We’re still roughly in the middle of the week—on the downward slope, sure, but still close to the center—and this is the third new TV spot we’ve seen so far for Godzilla. May 16 isn’t too far off in the big picture, but with all of this fun new promotion, you can’t help but feel how close we are to getting to see the King of the Monsters stomp across the big screen. Let’s hope this washes away the bad taste from Roland Emmerich’s 1998 attempt (seriously, who casts Matthew Broderick as the lead in an action movie?).
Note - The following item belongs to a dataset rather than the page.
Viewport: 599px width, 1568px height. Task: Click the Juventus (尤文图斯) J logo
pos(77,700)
This latest offering follows the same pattern as the previous two, using mostly footage we’ve encountered before, rearranged, and with just enough new stuff thrown in to pique your interest and keep you watching. You start out with that wrecked building we’ve already seen many times, you know, the one that looks like something large, possibly reptilian, may have taken a bite out of it. Then there’s what appears to be a tidal wave busting down Main Street, monster fins ripping through a train trestle, a tropical mushroom cloud, and Godzilla himself slipping behind buildings and shrouded in an ominous fog.
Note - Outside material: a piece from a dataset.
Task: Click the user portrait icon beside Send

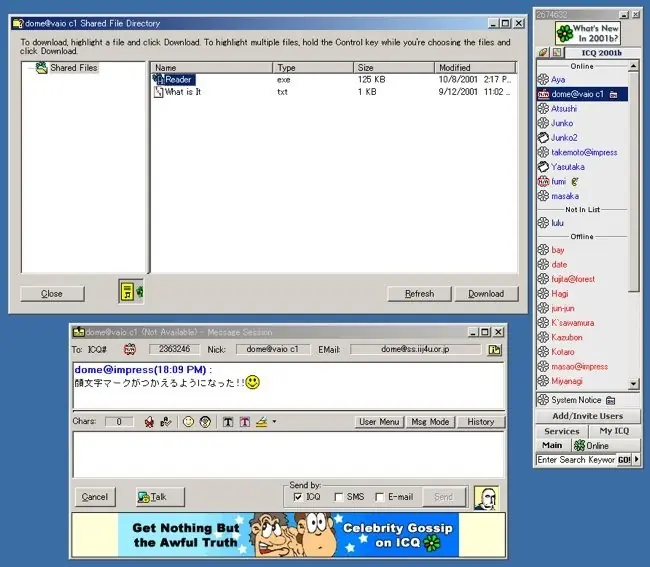Action: pos(486,497)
What is new in this quick, bit-sized Godzilla nugget, is the view of the man, or lizard, himself, from inside what appears to be a train or bus or van. While not entirely clear, this does offer a decent view, as well as give you the distinct impression that he is in the process of stomping through the Golden Gate Bridge, which as we all know would cause quite a ruckus.
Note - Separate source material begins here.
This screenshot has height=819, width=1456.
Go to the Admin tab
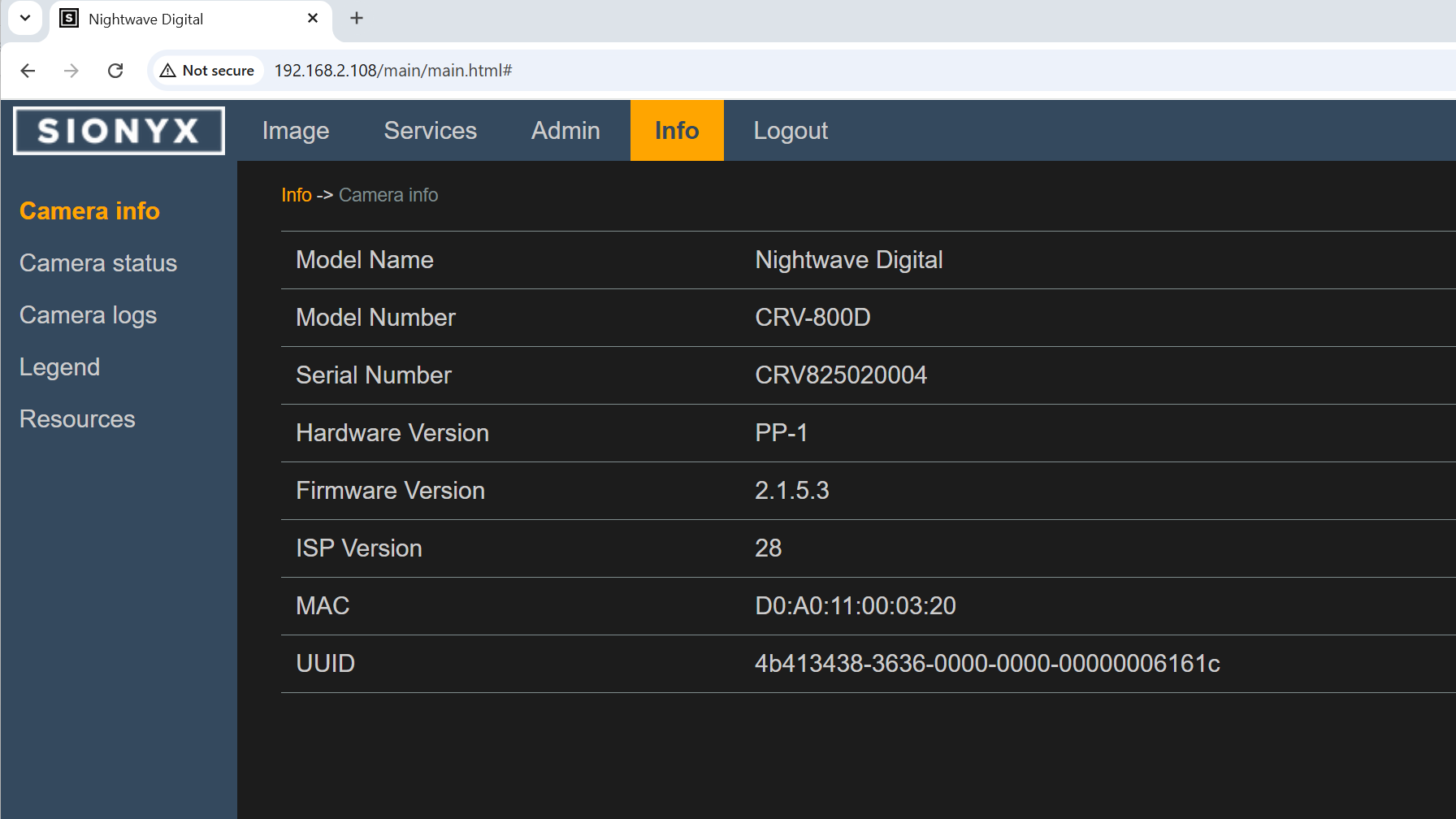click(566, 131)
This spot also sticks with the program by giving us another brief taste of the human side of the story. Yesterday it was Elizabeth Olsen and Aaron Taylor-Johnson. Today, Breaking Bad star Bryan Cranston provides the voice over, and we get the tiniest touch of background as to his relationship with Juliette Binoche. You see that clip of the door shutting between them that we’ve seen numerous times since the first trailer, and though you can tell from the pained look on both of their faces, there is a deep emotional connection. That fact is reinforced when Cranston’s Joe Brody says they were evacuated so quickly that he didn’t even have time to grab a photo of her. One, you don’t grab, or even have, pictures of people you don’t particularly care about. And two, given his level of distress, you get the feeling that he might never see her again. There’s a fear of permanence in his voice.
Yet again, this is another touch that has us damn near frothing at the mouth to see Godzilla. Directed by Gareth Edwards, the film also stars Ken Watanabe, Sally Hawkins, and David Strathairn, and opens everywhere on May 16.